On the first day, there is empathy. Something that Castiel acquired long ago on his own, something of which his brothers and sisters have a tendency to be bereft. His sister stands before him: a child who has spanned millennia, a pure force who split the Earth in two to her liking, a creature who begs for assistance with too-blue eyes carried over from Grace that reflect Castiel's own.

She smiles when Castiel lies.

She is lost, she is fallen, she is whirring with spite — she exudes the determination that Castiel has seen present in the Winchesters — stubbornness and frustration, determined to find a means to an end in her favor. She is a warrior, a powerful thing stripped of her ability to fight. Her stolen human flesh will rot. She shines as brightly as their Grace when Castiel shows her the only mercy he knows. In the end, he must keep them all safe. For this, she is his victim twice-over.

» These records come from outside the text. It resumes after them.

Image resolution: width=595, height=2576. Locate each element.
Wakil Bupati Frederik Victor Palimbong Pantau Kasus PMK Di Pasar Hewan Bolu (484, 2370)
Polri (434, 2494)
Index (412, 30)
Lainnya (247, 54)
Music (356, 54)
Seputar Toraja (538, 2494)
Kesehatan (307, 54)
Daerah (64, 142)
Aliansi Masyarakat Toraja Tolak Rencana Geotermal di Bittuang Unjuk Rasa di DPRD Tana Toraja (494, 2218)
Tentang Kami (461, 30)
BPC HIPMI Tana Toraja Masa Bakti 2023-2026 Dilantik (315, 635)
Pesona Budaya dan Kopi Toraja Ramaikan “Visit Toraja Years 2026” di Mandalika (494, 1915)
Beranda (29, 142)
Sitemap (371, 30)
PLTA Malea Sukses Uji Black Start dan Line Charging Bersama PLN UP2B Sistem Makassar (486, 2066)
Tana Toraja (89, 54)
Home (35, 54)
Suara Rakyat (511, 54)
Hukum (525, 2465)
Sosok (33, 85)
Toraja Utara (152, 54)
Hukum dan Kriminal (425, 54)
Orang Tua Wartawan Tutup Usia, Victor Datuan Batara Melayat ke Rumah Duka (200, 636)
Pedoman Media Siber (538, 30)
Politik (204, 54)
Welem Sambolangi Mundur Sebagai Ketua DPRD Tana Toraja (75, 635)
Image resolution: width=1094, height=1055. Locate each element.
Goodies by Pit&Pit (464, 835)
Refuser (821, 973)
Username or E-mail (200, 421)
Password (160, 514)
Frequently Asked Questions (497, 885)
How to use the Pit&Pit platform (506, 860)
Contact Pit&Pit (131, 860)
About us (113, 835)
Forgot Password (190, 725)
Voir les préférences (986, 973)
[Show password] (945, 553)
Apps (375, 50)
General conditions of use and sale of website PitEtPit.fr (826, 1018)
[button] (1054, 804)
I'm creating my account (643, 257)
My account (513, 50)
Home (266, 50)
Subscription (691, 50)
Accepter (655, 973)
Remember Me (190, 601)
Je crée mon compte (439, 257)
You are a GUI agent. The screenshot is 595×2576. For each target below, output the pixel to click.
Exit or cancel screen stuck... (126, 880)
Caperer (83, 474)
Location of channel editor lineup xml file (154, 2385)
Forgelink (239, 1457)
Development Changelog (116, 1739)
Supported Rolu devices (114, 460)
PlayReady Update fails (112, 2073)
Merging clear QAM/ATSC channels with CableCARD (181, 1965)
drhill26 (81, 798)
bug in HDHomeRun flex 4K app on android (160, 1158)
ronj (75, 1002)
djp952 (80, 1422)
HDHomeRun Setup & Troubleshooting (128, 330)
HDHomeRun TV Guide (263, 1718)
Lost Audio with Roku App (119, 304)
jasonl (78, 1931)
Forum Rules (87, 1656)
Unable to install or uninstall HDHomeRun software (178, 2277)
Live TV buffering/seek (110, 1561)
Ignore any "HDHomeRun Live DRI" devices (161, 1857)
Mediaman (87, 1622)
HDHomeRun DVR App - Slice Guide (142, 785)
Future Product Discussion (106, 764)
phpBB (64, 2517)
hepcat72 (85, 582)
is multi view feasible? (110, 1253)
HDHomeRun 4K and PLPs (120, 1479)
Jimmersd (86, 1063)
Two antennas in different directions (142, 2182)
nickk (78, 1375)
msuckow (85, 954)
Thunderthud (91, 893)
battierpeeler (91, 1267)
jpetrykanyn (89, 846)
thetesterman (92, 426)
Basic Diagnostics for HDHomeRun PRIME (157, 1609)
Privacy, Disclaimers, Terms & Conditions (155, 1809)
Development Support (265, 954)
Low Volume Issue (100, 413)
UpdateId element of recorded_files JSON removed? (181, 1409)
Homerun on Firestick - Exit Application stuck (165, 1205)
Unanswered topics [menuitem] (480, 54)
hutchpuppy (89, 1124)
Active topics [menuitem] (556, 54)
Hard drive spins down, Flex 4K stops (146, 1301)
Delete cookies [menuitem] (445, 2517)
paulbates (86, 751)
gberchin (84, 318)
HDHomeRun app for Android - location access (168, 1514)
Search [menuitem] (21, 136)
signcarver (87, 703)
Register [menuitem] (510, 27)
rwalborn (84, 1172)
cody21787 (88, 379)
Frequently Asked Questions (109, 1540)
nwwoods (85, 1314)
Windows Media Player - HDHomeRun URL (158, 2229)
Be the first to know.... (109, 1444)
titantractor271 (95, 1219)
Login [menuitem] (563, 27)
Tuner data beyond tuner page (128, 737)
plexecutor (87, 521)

Again, there is blood: the life-flow that sings his Father's praises now taints his coat, his shirt, his skin. His own, his sister's — blood that stains near-black when torn away from the soul's vessel.

And then there is Dean.

There is always Dean.

Castiel prays in silence that Ezekiel can help him where he cannot.

His human body demands rest; his human stomach growls at him at the thought of food. His human legs are tired and each breath feels deeper than the last. It is dark out here; his stolen shirt does nothing to protect his vulnerable body from the chill. A passing pair of headlights makes him squint. An arm raises up to shield his eyes before the desolate road goes dim once more.